**Requirement:**
Swap every instance of "screenshot" for "screen capture" throughout the rows below and write them all out again with nothing else changed, omitting the pictures.

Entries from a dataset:

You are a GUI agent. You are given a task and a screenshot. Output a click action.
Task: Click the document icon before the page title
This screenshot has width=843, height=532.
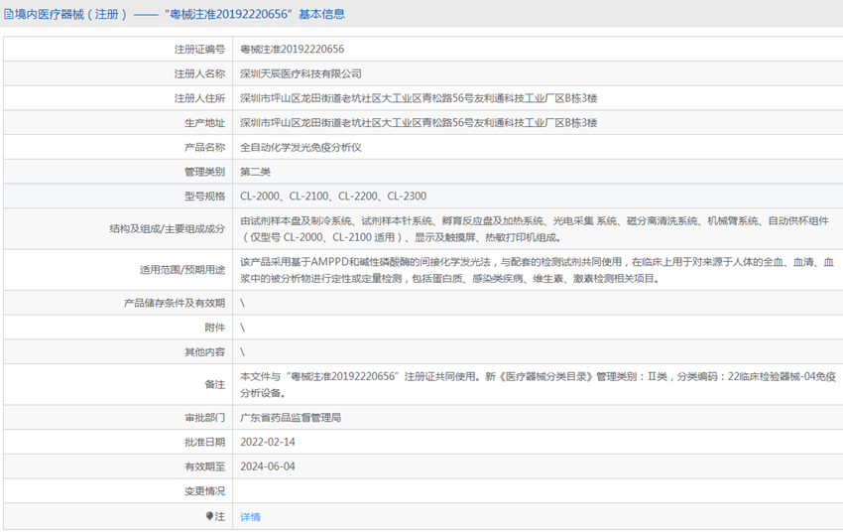point(9,14)
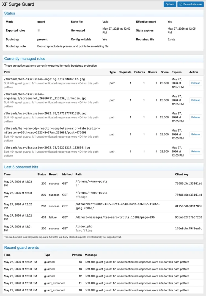Release the 1000016142.jpg path rule
206x296 pixels.
click(x=196, y=83)
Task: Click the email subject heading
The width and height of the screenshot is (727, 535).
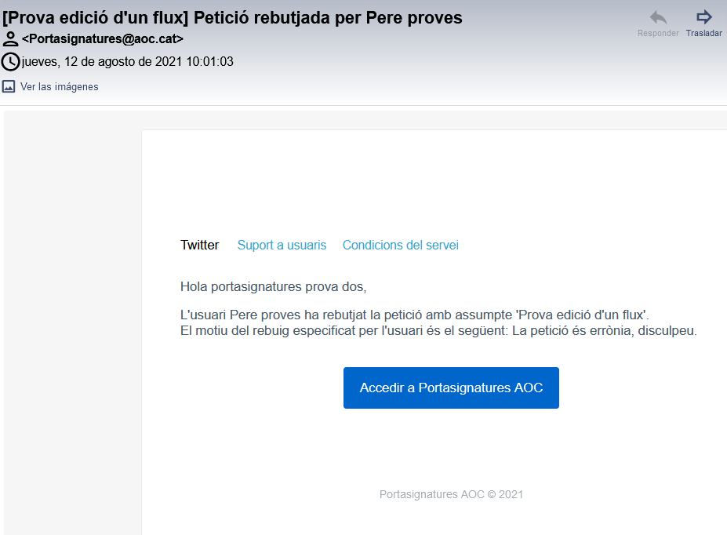Action: (x=232, y=17)
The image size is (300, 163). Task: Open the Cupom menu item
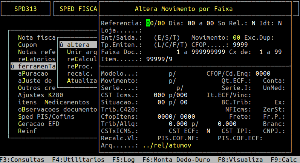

**Solution to this problem:**
You are a GUI agent. You are given a task and a screen capture. Output a click action.
Task: Click the document icon before the page title
This screen capture has width=843, height=532.
point(9,14)
Release the 1000016142.jpg path rule
206x296 pixels.
click(x=196, y=83)
Task: Click the email subject heading
The width and height of the screen capture is (727, 535).
Action: (x=232, y=17)
The image size is (300, 163). Task: Open the Cupom menu item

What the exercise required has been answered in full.